When you look at old record charts, there are five pieces of information on every one of them. First is the position this week, second is the position last week. There are enough good books telling you that. Third comes the artist. You can read biographies or rock encylopaedias. There are shelves of them. Fourth comes the title. There are books arranged by the best-selling or seminal titles of each year too. This section is organized on the fifth business. The fifth column. The bit in brackets. The label. It’s there on every chart:
The main subject is the vinyl 45 rpm seven-inch record, single or EP. We’re not particularly interested in catalogue numbers, though there are books listing those too for the most collectable labels, and they are sometimes mentioned for clarification. The site loses steam and peters out pathetically from the late-eighties, because by that point the CD single was taking over. The singles charts switched from listing vinyl sales to CD sales in 1992.
Is it accurate? It can’t be. There will be mistakes. You can’t be an expert on every label and researching this has brought us into contact with people who are experts on individual labels. We have no way of catching up on their years of knowledge, and to any of them the entry on their favourite label will be far too short and will have missed things. Information is scanty on sleeves and labels, and sometimes the only option was to deduce. Errors can be corrected if there are subsequent editions.
We also don’t attempt to seek out only the obscure hidden treasures. There’s nothing worse than being told that you just haven’t heard soul jazz (for example) until you’ve tracked down a copy of Smokey Joe’s La-La by the Googie Rene Combo on Atlantic. You won’t find one. It’s worth fifty quid mint if you do.

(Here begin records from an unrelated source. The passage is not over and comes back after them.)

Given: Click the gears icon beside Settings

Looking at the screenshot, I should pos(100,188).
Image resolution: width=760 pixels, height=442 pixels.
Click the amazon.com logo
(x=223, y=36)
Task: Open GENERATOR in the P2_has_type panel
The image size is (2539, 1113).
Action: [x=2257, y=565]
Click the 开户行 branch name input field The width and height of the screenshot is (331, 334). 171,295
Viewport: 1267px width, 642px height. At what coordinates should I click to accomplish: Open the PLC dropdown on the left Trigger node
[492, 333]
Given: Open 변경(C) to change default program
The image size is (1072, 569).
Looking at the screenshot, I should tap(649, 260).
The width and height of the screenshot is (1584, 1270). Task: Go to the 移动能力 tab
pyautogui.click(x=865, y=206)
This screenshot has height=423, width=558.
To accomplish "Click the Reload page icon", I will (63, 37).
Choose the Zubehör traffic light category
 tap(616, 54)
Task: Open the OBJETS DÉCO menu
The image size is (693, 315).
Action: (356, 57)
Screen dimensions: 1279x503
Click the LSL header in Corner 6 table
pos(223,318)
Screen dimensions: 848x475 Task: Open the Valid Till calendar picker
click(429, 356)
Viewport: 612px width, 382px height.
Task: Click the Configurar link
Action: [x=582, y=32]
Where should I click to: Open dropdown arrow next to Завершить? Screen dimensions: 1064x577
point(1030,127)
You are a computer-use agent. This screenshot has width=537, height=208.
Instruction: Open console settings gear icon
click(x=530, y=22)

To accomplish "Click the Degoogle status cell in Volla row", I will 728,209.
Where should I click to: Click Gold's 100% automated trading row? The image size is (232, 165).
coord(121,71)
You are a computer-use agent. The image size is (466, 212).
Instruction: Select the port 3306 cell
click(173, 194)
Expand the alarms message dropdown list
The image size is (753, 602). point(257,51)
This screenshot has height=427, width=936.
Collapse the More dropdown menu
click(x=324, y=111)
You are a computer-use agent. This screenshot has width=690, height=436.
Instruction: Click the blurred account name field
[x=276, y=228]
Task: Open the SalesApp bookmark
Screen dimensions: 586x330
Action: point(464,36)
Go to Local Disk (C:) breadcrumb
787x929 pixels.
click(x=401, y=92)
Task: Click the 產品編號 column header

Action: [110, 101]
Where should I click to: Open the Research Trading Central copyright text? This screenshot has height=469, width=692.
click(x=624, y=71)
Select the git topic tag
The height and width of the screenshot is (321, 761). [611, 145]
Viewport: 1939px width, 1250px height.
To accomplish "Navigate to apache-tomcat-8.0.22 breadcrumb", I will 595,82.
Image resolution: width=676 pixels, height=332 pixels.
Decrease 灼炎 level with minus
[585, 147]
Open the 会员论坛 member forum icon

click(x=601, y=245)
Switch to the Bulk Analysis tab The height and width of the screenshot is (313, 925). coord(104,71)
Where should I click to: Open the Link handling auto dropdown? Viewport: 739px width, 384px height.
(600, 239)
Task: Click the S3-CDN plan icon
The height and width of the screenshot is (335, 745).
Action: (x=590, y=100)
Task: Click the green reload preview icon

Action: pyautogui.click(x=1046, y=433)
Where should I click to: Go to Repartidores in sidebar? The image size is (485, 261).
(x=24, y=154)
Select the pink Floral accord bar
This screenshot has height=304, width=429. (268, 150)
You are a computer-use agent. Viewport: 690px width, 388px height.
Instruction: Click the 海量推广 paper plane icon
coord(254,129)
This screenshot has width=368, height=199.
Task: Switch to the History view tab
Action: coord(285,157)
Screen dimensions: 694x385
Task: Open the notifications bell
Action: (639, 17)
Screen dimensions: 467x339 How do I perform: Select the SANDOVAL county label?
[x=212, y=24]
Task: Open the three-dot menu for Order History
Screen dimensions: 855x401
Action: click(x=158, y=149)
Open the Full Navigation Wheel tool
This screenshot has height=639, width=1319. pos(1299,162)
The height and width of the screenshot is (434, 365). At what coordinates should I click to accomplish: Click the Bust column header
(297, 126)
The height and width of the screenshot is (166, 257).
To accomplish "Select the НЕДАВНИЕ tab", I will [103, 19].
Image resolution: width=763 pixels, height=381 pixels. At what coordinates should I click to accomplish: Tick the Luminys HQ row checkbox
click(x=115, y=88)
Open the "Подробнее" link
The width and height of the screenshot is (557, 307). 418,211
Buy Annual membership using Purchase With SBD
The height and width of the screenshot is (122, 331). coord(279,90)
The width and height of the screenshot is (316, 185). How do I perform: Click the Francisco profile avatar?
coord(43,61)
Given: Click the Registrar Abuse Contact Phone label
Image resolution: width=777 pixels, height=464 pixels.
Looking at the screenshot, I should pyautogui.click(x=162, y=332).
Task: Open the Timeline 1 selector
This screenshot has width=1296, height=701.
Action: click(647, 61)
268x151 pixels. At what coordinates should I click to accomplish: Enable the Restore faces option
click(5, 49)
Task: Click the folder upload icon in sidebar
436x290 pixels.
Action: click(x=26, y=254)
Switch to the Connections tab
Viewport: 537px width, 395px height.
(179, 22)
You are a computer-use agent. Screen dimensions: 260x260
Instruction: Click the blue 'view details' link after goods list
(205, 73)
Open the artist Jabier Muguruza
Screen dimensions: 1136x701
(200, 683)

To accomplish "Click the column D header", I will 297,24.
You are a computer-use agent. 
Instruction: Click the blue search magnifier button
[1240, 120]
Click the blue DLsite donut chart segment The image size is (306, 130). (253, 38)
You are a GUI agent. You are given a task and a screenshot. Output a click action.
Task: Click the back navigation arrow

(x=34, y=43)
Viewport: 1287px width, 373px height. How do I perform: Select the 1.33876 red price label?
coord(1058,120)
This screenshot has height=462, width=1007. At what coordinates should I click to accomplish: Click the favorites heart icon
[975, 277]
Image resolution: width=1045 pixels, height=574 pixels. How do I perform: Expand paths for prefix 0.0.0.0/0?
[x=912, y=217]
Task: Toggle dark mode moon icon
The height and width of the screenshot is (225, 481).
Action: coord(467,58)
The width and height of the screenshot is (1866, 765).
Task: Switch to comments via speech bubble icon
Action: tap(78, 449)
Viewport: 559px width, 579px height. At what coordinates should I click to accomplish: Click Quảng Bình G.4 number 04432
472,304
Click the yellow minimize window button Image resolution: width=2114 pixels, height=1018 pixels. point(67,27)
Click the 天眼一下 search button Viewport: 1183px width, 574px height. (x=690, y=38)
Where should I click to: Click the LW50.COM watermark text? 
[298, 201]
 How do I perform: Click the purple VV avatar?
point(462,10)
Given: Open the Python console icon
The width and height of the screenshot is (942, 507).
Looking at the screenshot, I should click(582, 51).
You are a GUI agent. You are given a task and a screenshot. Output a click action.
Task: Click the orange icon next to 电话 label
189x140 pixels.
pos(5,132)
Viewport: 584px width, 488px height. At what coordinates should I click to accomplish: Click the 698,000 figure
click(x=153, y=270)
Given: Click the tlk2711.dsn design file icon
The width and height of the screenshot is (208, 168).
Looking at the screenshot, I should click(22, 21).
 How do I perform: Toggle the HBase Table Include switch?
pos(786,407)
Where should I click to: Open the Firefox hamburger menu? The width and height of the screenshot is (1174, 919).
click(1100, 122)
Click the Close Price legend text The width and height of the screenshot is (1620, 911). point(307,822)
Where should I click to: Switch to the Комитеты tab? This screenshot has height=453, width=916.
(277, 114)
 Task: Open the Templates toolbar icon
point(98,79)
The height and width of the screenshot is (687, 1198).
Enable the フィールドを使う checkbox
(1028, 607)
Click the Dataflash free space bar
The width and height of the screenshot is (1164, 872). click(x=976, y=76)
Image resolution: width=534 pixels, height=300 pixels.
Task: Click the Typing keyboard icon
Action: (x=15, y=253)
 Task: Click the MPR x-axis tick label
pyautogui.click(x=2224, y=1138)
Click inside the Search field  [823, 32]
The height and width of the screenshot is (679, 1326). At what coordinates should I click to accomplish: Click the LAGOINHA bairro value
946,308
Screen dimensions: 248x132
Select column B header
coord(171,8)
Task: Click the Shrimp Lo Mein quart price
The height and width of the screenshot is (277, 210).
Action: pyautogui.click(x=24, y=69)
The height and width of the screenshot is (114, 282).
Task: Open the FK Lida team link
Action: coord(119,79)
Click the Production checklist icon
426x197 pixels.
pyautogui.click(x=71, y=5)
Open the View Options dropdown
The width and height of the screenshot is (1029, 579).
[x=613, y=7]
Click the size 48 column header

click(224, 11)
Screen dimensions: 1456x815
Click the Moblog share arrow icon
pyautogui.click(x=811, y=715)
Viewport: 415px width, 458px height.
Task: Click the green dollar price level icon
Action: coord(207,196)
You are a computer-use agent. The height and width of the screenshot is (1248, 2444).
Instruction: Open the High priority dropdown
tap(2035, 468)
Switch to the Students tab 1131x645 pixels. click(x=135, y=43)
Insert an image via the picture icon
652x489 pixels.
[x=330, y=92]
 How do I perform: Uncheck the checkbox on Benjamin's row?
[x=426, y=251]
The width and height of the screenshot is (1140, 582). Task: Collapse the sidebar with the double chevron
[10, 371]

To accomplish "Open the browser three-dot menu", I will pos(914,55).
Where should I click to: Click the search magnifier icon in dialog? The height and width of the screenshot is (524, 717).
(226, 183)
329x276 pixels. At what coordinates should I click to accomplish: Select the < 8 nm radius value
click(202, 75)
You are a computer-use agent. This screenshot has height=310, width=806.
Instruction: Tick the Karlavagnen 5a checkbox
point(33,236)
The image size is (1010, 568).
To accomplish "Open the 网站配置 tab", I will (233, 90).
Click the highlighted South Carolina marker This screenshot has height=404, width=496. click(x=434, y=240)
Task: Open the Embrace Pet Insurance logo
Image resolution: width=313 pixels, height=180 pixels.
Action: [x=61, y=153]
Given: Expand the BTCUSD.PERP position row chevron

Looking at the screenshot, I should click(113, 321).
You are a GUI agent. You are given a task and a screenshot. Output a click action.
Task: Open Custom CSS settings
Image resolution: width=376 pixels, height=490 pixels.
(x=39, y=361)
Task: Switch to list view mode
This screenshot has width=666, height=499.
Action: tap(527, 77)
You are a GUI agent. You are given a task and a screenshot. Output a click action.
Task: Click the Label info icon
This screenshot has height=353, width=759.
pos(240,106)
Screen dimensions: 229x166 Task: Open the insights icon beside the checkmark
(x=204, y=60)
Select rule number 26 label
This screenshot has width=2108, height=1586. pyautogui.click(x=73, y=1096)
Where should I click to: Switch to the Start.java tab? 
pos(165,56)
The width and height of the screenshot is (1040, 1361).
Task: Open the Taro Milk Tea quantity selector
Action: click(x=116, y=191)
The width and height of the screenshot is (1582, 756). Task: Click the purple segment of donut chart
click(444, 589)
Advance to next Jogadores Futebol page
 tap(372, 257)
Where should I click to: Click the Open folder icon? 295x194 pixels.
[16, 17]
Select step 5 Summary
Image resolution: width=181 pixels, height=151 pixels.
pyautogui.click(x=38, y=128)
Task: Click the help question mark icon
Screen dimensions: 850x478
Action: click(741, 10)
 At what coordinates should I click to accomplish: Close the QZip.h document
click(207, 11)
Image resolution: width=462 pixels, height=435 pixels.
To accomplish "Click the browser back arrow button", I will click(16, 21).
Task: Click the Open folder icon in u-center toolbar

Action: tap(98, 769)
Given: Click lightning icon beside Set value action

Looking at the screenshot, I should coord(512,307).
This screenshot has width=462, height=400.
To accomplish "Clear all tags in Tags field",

We’re trying to give an impression of each label. We mention the big hits, but also the interesting things that didn’t succeed. You’ll find that the major labels have the bigger hits listed, so Pye is a series of top tenners. When you get to a minor label, you’ll find #33 and #58 hits are still worthy of note. If we’d done that with the major labels it would have taken pages. The feel of a label is the intent, so with labels like Fly (with a mere twenty releases) more than half are listed.
We hope there’s nostalgic pleasure in just looking at the changing designs. For the collector, and the record store, there’s also a reference guide on which single goes in which sleeve. They’ve been mixed up for years.
The heroes of the book are the anonymous designers and illustrators who created the labels and sleeves.